Этотъ свѣтлый московскій день, съ запущеннымъ барскимъ садомъ, нѣжными облаками, съ густотой, влагой зелени, съ полуживымъ Юліемъ Алексѣевичемъ, остался однимъ изъ самыхъ горестныхъ воспоминаній.

Черезъ нѣсколько дней «Юлій» обѣдалъ у меня въ Кривоарбатскомъ. Обѣдалъ! Въ комнатѣ, гдѣ жена стряпала и стирала, гдѣ я работалъ, а дочь училась, онъ съѣлъ тарелку супа и, правда, кусочекъ мяса.

— Какъ у васъ хорошо! — все говорилъ онъ. — Какъ вкусно, какая комната!

Больше живымъ я его уже не видалъ.


Въ іюлѣ представитель нашего Союза добился отъ власти, чтобы Юлія Алексѣевича помѣстили въ лѣчебницу. Назначили больницу «имени Сѣмашко» — «лучшее, что мы можемъ предложить». Когда племянникъ привезъ Юлія Алексѣевича въ это «лучшее», то врачъ задумчиво сказалъ ему: — Да, что касается медицинскаго ухода, у насъ вполнѣ хорошо… но знаете… кормить-то больныхъ нечѣмъ.

Юлій Алексѣевичъ, впрочемъ, не затруднилъ собою, своей жизнью и питаніемъ хозяевъ этого заведенія: онъ просто умеръ, на другой же день по пріѣздѣ.

Мы хоронили его въ Донскомъ монастырѣ. далеко за Москва-рѣкой, тоже въ сіяющій, горячій день, среди зелени и цвѣтовъ. Старые друзья, остатки Середы всѣ явились поклониться сотоварищу, въ горькій часъ Россіи уходившему. Онъ лежалъ въ гробу маленькій, бритый, такой худенькій, такъ непохожій на того «Юлія», который когда-то скрипучимъ баскомъ говорилъ на банкетахъ рѣчи, представлялъ собой «русскую прогрессивную общественность», редактировалъ сборникъ Середы, или забравшись съ ногами на кресло, подперевъ обѣими руками голову, такъ что все туловище наваливалось на столъ, читалъ и правилъ въ Староконюшенномъ статьи для «Вѣстника Воспитанія».

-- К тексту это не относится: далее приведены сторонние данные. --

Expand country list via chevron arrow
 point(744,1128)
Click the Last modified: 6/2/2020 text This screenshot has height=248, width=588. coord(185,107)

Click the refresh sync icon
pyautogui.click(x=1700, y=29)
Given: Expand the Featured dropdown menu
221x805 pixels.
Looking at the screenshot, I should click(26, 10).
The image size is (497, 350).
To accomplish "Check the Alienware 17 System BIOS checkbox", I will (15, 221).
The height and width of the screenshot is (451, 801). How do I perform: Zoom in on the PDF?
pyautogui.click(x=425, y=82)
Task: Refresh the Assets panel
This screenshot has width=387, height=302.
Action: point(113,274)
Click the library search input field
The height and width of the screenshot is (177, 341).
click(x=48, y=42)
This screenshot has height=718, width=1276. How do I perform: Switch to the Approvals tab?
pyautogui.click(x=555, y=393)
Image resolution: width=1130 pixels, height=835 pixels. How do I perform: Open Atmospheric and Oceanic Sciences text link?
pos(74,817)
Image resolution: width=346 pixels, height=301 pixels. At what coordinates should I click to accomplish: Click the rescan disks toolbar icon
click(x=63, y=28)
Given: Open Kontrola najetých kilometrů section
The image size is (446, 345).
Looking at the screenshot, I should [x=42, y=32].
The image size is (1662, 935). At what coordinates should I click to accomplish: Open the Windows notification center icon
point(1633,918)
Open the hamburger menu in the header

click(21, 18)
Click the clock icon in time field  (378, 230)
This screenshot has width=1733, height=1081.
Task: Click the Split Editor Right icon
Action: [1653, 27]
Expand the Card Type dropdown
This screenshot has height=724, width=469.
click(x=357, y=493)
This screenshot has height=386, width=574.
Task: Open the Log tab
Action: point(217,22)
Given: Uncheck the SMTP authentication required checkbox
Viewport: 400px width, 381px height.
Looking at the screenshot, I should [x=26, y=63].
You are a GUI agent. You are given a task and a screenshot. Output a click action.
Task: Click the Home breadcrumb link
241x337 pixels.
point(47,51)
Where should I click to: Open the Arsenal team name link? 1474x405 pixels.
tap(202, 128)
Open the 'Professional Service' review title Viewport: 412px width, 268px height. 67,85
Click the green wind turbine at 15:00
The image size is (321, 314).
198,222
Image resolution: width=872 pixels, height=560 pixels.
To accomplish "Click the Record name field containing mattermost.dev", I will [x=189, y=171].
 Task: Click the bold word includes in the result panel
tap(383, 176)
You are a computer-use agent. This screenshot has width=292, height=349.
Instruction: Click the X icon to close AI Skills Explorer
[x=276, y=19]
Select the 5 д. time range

Старая Москва, барственный, благообразный укладъ, неторопливый ритмъ, спокойная человѣчность… вотъ все это и рухнуло. Джентльменъ «Юлій» быль частицей этого міра — онъ рухнулъ вмѣстѣ съ нимъ, рухнулъ безъ борьбы и сопротивленія.

Дорогой Юлій Алексѣевичъ, когда пишу эти слова, чрезъ окно видны распускающіеся въ саду каштаны. Почки большія, зеленыя… Новая весна наступаетъ, уже не первая для насъ на чужбинѣ. На вашей могилкѣ въ Донскомъ тоже скоро появится зелень. Мы помнимъ и жалѣемъ васъ. Ваша смерть — одна изъ многихъ страшныхъ утратъ страшнаго времени. Но жизнь продолжается. На пути нашемъ, со вздохомъ сочувствія и благодарности, мы оглядываемся на васъ — въ этомъ взорѣ и грусть, и надежда. И… идемъ далѣе.